From: Eric Wheeler <bcache@lists.ewheeler.net>
To: Andrea Tomassetti <andrea.tomassetti-opensource@devo.com>
Cc: Coly Li <colyli@suse.de>,
Kent Overstreet <kent.overstreet@gmail.com>,
linux-bcache@vger.kernel.org, linux-block@vger.kernel.org
Subject: Re: [RFC] Live resize of bcache backing device
Date: Thu, 26 Jan 2023 18:53:41 -0800 (PST) [thread overview]
Message-ID: <9e68cc3-b13f-68e0-61c-59d5d044064@ewheeler.net> (raw)
In-Reply-To: <CAHykVA7_e1r9x2PfiDe8czH2WRaWtNxTJWcNmdyxJTSVGCxDHA@mail.gmail.com>
[-- Attachment #1: Type: text/plain, Size: 9032 bytes --]
On Wed, 25 Jan 2023, Andrea Tomassetti wrote:
> On Tue, Jan 17, 2023 at 5:18 PM Coly Li <colyli@suse.de> wrote:
> > > 2023年1月12日 00:01,Andrea Tomassetti <andrea.tomassetti-opensource@devo.com> 写道:
> > > On Fri, Dec 30, 2022 at 11:41 AM Coly Li <colyli@suse.de> wrote:
> > >> On 9/8/22 4:32 PM, Andrea Tomassetti wrote:
> > >>> From 59787372cf21af0b79e895578ae05b6586dfeb09 Mon Sep 17 00:00:00 2001
> > >>> From: Andrea Tomassetti <andrea.tomassetti-opensource@devo.com>
> > >>> Date: Thu, 8 Sep 2022 09:47:55 +0200
> > >>> Subject: [PATCH] bcache: Add support for live resize of backing devices
> > >>>
> > >>> Here is the first version of the patch. There are some points I noted
> > >>> down
> > >>> that I would like to discuss with you:
> > >>> - I found it pretty convenient to hook the call of the new added
> > >>> function
> > >>> inside the `register_bcache`. In fact, every time (at least from my
> > >>> understandings) a disk changes size, it will trigger a new probe and,
> > >>> thus, `register_bcache` will be triggered. The only inconvenient
> > >>> is that, in case of success, the function will output
> > >>
> > >> The resize should be triggered manually, and not to do it automatically.
> > >>
> > >> You may create a sysfs file under the cached device's directory, name it
> > >> as "extend_size" or something else you think better.

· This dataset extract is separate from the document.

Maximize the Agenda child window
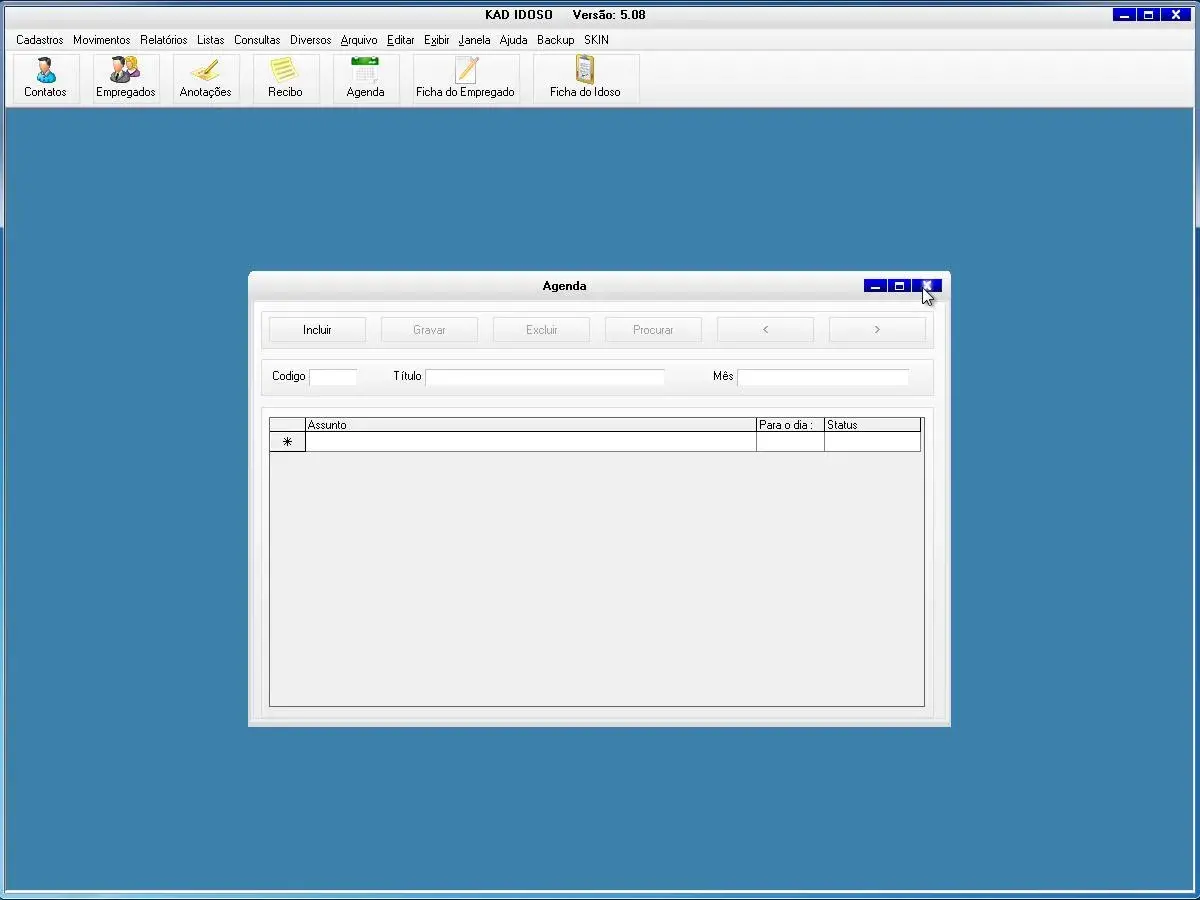Screen dimensions: 1200x900 pos(900,286)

This is the way it works for other blockdevs:
echo 1 > /sys/class/block/sdX/device/rescan
... but of course bcache doesn't have a "device" folder. Maybe a sysfs
flag named "rescan" or "resize" would be appropriate:
echo 1 > /sys/block/bcache0/bcache/resize
> > >> Then the sysadmin may extend the cached device size explicitly on a
> > >> predictable time.
> > >>>
> > >>> diff --git a/drivers/md/bcache/super.c b/drivers/md/bcache/super.c
> > >>> index ba3909bb6bea..9a77caf2a18f 100644
> > >>> --- a/drivers/md/bcache/super.c
> > >>> +++ b/drivers/md/bcache/super.c
> > >>> @@ -2443,6 +2443,76 @@ static bool bch_is_open(dev_t dev)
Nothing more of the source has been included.